August 5, 2018
For years we’ve been convinced that if downy rattlesnake plantain orchid really does bloom (and not just go directly from bud to seed pod), it must do so between 12 a.m. and 12:03 a.m. on a single night in alternate leap years. Maybe.
A few summers ago, determined to catch it flowering, we made frequent trips north to Falls Creek Scientific and Natural Area where we’d seen the distinctive leaves of this orchid. Our searches went something like this:
Then we saw a post online with an actual photo of downy rattlesnake plantain at a different location blooming. Sure, we thought, it might bloom there, but the ones we’ve been watching don’t bloom. Ever. But we live in hope, and it was a lovely day for a walk in the woods, so we headed north to Falls Creek.

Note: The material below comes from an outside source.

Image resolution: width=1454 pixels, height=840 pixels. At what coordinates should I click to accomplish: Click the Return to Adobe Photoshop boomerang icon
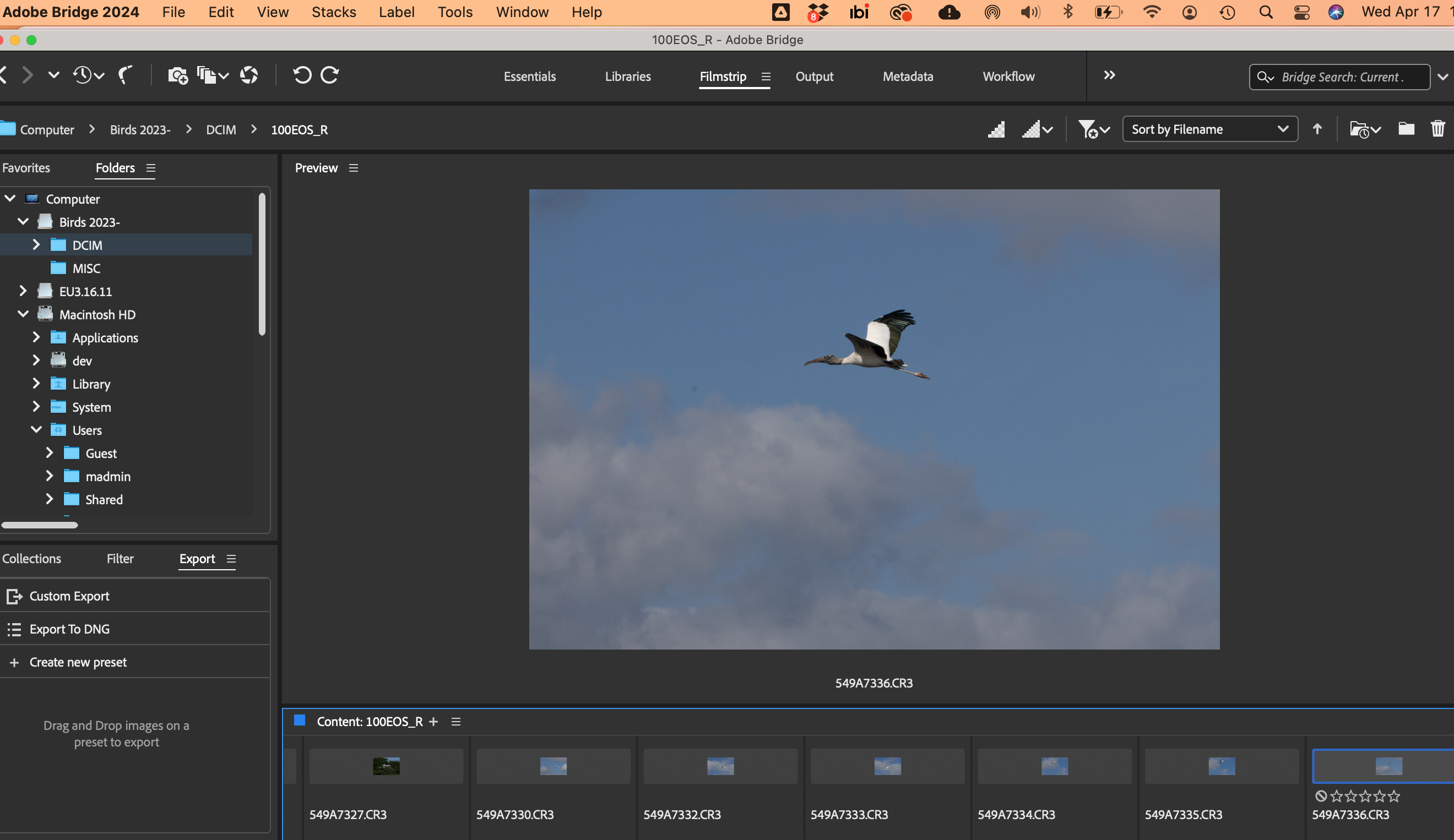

Rain had fallen the night before, but the sun was out, and the light fell green through the trees, with pockets of sun piercing the canopy. Even the air smelled green and fresh. As we hiked, we noted the leaves of many spring flowers—starflower, bloodroot, Solomon’s seal, Jack-in-the-pulpit, Canadian wild ginger– and promised ourselves to come back in the spring. As we hiked farther from where we had parked the traffic noise fell away, and we heard the sweet sound of the creek below us, where mist rose from the water like a mystical, magical morning of another world.
And there, along the path, we saw what we had thought might be a botanical myth: downy rattlesnake plantain in full bloom, a single bright spike with small white flowers along its length. As we continued down the path, we saw another, and another, and another. Indian pipe, a plant with no chlorophyll of its own, shone white on the forest floor.
South of Falls Creek, we stopped at Afton State Park for a walk in the restored prairie, where compass plant, wild bergamot, prairie ironweed, coneflower, blue vervain, milkweed, spotted Joe-pye weed, rattlesnake master, stiff goldenrod, prairie onion, and rough blazing star were in full boom. Yellow seeds on Indian grass quivered in the breeze like rows of tiny flags flying. And there, on a wild bergamot flower, we saw an unfamiliar butterfly with a wingspan as wide as my hand. Later we learned that it was a giant swallowtail. We also read on an interpretive sign the best definition we’ve seen yet of native plants: “native plants naturally occur in the place where they evolved.”
A day filled with native flowers in forest and prairie, with lesser rattlesnake plantain orchid in bloom, and with a giant swallowtail butterfly. A good day to be out.